::: Data records :::

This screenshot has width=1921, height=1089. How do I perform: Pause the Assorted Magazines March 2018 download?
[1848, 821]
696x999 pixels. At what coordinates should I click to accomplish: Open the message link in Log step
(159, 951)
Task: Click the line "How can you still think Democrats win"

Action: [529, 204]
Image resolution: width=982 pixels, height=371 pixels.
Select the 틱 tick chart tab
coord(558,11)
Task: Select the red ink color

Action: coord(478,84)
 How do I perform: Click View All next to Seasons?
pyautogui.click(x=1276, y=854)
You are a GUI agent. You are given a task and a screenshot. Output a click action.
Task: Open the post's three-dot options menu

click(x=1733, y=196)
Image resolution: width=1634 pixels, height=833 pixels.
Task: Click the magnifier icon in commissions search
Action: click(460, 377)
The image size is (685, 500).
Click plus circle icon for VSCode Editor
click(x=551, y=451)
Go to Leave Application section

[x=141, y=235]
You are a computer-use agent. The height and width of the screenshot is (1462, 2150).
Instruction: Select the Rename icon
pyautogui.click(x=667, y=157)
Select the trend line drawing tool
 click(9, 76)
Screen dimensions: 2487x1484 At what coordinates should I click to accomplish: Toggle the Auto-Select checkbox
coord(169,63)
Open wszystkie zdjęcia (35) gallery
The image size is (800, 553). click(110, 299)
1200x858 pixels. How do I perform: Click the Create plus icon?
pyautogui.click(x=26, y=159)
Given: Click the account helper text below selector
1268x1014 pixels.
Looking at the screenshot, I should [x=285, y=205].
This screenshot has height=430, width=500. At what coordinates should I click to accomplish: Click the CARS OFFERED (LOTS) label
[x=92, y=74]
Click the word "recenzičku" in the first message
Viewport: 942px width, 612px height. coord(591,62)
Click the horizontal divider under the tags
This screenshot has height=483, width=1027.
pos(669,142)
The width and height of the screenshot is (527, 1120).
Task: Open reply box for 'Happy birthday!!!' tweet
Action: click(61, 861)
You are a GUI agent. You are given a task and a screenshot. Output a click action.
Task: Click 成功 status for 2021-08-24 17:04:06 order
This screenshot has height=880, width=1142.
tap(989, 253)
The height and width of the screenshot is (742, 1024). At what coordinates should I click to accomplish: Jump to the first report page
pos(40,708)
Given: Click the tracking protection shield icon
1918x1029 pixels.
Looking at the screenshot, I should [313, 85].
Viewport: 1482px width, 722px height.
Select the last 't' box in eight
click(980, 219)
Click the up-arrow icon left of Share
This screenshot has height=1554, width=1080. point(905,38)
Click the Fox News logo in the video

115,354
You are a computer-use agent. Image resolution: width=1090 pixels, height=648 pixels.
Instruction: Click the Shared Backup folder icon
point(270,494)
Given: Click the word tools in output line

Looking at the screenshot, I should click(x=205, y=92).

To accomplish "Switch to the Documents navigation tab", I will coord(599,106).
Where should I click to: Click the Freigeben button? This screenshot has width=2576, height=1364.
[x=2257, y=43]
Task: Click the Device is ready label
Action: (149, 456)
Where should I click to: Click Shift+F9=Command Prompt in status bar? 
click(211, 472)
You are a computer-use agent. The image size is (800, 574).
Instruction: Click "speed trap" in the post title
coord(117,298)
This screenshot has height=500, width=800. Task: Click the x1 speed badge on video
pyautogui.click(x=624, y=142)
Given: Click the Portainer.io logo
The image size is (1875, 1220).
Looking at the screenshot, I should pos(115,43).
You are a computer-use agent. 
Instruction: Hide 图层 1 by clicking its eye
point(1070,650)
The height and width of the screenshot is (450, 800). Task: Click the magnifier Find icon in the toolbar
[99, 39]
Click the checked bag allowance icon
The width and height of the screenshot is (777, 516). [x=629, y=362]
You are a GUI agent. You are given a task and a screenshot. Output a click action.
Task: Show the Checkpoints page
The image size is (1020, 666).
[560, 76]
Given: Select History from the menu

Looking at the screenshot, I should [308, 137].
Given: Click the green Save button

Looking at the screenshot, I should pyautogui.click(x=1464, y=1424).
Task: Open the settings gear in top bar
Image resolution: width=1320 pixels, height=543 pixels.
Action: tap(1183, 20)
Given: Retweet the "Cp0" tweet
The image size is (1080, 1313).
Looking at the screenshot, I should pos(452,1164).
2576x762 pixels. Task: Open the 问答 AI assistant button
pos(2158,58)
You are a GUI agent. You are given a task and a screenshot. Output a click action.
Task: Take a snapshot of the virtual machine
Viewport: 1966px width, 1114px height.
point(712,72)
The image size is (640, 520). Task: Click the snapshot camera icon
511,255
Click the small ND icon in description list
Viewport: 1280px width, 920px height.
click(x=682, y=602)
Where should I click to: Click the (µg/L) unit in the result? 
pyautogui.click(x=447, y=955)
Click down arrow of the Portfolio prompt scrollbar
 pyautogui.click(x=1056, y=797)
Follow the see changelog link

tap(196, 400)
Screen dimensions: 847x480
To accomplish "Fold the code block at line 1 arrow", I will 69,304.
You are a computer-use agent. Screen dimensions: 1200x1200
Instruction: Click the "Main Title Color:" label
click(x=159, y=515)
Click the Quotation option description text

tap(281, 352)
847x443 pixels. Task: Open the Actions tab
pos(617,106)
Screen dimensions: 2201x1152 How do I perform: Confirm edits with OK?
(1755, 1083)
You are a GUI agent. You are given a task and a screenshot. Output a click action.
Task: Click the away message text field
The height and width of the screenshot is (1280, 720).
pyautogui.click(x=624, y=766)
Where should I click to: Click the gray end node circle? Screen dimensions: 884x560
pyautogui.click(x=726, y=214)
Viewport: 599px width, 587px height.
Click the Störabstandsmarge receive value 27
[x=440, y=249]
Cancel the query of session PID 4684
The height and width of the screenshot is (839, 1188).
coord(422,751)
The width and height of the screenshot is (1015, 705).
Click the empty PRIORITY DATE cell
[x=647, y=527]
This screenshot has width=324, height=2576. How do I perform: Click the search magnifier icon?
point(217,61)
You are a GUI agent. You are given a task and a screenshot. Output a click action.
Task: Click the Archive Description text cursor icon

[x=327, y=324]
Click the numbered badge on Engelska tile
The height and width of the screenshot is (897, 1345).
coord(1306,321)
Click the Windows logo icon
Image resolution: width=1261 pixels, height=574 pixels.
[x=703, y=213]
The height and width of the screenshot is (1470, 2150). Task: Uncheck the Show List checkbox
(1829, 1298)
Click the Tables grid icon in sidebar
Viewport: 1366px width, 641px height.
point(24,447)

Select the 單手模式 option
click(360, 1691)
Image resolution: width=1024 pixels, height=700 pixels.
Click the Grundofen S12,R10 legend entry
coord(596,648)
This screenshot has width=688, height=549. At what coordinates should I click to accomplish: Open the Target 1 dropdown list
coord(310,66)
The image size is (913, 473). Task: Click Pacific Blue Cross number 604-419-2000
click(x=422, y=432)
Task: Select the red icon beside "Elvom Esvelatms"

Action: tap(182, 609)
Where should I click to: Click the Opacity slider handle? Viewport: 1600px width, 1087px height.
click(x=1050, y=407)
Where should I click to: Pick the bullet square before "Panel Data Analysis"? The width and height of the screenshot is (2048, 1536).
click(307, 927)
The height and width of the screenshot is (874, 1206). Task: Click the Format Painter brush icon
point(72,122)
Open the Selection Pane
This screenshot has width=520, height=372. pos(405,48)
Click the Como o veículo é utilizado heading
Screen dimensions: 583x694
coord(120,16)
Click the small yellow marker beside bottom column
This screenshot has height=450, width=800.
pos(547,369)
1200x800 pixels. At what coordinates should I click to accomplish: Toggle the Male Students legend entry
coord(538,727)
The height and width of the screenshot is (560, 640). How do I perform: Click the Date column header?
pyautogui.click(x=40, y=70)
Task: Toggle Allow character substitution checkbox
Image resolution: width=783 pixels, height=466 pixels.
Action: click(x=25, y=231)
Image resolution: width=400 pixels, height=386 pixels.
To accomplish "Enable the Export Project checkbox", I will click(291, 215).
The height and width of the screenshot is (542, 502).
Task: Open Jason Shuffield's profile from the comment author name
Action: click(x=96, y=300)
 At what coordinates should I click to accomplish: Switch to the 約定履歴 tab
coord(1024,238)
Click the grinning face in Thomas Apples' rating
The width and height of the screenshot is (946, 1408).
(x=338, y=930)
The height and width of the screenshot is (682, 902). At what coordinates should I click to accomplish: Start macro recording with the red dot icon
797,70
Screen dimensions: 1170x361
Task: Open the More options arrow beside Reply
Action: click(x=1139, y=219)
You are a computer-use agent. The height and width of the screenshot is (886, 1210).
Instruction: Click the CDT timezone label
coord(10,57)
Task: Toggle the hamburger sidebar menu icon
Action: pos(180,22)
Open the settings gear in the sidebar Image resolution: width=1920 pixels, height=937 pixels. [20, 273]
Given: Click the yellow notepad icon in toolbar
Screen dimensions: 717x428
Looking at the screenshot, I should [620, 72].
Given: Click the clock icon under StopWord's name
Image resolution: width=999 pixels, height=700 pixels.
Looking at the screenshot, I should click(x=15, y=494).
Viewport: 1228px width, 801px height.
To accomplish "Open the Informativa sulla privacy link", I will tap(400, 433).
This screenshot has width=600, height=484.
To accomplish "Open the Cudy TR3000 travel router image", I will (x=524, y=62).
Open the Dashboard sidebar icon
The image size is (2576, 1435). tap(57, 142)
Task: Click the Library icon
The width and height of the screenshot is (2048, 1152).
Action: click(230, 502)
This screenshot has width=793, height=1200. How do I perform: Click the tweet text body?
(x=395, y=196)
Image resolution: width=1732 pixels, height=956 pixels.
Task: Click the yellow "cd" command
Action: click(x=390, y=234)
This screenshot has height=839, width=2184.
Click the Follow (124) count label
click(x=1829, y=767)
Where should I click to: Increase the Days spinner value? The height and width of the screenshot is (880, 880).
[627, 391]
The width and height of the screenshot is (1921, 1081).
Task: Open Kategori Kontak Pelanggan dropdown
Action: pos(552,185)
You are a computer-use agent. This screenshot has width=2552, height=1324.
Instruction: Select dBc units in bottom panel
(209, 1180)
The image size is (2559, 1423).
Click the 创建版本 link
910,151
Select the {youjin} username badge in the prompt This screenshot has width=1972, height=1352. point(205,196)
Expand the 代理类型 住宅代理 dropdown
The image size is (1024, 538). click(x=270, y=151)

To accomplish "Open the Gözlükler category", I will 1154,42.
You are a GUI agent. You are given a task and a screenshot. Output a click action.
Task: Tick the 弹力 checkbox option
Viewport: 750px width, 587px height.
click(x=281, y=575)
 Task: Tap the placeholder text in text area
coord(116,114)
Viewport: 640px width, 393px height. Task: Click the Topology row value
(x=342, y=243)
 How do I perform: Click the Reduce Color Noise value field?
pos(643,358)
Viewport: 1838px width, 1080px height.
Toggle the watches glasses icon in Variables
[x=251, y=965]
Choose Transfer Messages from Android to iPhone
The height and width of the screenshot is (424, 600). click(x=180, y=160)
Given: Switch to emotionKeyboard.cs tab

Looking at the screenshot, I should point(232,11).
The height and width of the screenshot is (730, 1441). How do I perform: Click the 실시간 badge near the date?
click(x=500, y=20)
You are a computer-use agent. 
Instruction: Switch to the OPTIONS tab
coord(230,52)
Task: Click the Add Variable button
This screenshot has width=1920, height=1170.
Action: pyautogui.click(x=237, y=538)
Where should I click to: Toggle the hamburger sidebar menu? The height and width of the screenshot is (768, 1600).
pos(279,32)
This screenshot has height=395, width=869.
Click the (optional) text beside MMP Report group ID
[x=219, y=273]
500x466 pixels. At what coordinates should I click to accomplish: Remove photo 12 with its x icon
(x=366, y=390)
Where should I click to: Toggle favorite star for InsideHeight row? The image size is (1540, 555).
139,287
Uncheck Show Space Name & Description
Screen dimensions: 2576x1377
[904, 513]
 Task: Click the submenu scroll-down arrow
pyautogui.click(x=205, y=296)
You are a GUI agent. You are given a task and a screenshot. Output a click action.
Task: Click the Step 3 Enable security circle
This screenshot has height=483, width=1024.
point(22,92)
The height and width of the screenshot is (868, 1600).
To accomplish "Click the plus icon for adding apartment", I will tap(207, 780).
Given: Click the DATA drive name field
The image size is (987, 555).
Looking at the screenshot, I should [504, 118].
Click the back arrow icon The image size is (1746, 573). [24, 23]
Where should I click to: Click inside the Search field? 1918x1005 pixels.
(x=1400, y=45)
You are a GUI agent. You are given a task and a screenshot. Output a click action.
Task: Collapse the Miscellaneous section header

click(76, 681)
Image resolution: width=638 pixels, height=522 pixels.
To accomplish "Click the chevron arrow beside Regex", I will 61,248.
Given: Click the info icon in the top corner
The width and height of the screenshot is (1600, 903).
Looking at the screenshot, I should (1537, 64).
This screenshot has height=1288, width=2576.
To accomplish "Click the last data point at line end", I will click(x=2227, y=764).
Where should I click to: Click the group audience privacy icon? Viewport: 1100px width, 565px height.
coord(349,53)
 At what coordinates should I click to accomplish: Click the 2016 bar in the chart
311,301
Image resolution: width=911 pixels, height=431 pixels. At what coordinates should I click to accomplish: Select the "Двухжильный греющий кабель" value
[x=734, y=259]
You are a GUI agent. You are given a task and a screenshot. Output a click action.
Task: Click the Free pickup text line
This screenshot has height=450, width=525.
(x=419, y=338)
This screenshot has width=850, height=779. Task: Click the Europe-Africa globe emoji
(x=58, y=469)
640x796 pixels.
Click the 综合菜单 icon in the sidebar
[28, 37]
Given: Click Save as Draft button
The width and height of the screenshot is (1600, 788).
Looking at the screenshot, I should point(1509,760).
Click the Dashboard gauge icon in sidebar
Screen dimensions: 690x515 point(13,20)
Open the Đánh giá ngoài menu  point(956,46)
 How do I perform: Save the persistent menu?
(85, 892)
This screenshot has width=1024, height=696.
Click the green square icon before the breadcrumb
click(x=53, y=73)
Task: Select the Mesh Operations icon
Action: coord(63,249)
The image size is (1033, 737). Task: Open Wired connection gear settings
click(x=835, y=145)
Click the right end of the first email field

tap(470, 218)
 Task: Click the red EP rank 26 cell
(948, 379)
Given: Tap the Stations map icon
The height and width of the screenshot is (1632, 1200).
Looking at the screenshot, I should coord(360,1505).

:::

**Job**
Copy the listing word for word, from the line with "Image resolution: width=982" through the line with "Action: click(460, 377)", including both of those lines.

**Reply**
Image resolution: width=982 pixels, height=371 pixels.
Select the 틱 tick chart tab
coord(558,11)
Task: Select the red ink color

Action: coord(478,84)
 How do I perform: Click View All next to Seasons?
pyautogui.click(x=1276, y=854)
You are a GUI agent. You are given a task and a screenshot. Output a click action.
Task: Open the post's three-dot options menu

click(x=1733, y=196)
Image resolution: width=1634 pixels, height=833 pixels.
Task: Click the magnifier icon in commissions search
Action: click(460, 377)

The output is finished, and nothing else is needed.